The idea was mostly to bring out Langford as stroke, and see what he could do. His exhibition was acceptable, beginning at about thirty-four strokes to the minute and increasing at the last mile to about thirty-seven. The men all stood the work well, and in spite of the usual talk about trouble in the Yale crew, they showed themselves to be a bit better than last year's eight. There was no break visible in the time over the whole four miles, except for a few strokes now and then, and the shell was carried along on a fairly even keel. The watermanship was good. Little can be said of the stroke, which is as nearly as one can see it the "Bob" Cook stroke and the exact counterpart of the one set by Gallaudet and Johnson, perhaps a little longer.

Cross rowed very well, and there is little doubt in New Haven but what Mr. Cook will leave the make-up of the crew as he finds it. He has always shown a great deal of confidence in Ives and Hartwell, and has not been apt to make a change unless things are going badly, which is not the case at present. If he does make a change it will merely be one of policy in removing Cross on account of his weight, which may cause some shifting about of the men to alter the trim of the boat, but he has always had perfect confidence in Cross and will undoubtedly rely on his previous knowledge of the man and keep him. The chief effect of his visit will be to put more ginger into the men and wake them up a bit.

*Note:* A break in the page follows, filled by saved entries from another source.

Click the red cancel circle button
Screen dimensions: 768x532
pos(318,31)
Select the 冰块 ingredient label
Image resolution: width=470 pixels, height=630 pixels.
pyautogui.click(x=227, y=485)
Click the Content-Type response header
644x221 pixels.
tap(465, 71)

As to an international race that they have been looking forward to for some years, Mr. Cook's return may bring some new light. There is considerable doubt that Oxford will come over here, as it is understood that some of her men will be in the Henley regatta, but there is no apparent reason why Yale should not go over there. Their navy is well out of debt, and there are plenty of graduates in New York and elsewhere who would be glad to see a race and willing to defray the expenses. Such a race could hardly take place until the first of August, as the Yale crew would not get through here until nearly the first of July, and could not race immediately again after crossing the sea, and it might be hard to keep the boys in condition. All the men on the eight have expressed their willingness to go over and race anywhere at any time, and they look at present as though they would be able to make a good showing.